• What the task requires
Please turn the lines into a JSON list of strings, one string per line with blank lines omitted, starting at the line that contains "Collapse the Calling settings section" and ending after the line that contains "Action: pos(17,57)". Leave the pictures out.

• Stored rows
____________________

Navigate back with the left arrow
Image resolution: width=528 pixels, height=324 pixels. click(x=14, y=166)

____________________

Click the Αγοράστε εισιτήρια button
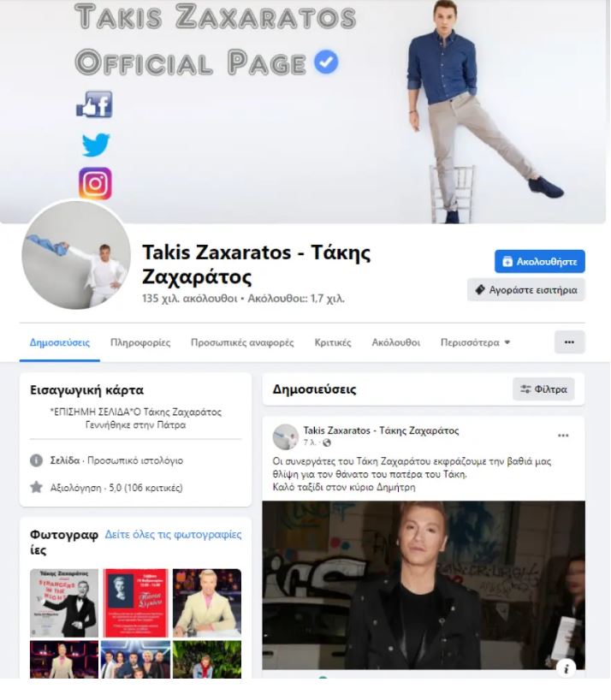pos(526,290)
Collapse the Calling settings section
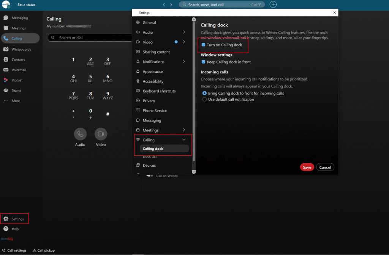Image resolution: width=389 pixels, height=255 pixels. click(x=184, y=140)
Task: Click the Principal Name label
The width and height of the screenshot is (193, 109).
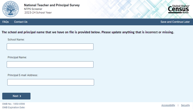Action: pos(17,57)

____________________

• Solution to this problem
[
  "Collapse the Calling settings section",
  "Image resolution: width=389 pixels, height=255 pixels. click(x=184, y=140)",
  "Task: Click the Principal Name label",
  "The width and height of the screenshot is (193, 109).",
  "Action: pos(17,57)"
]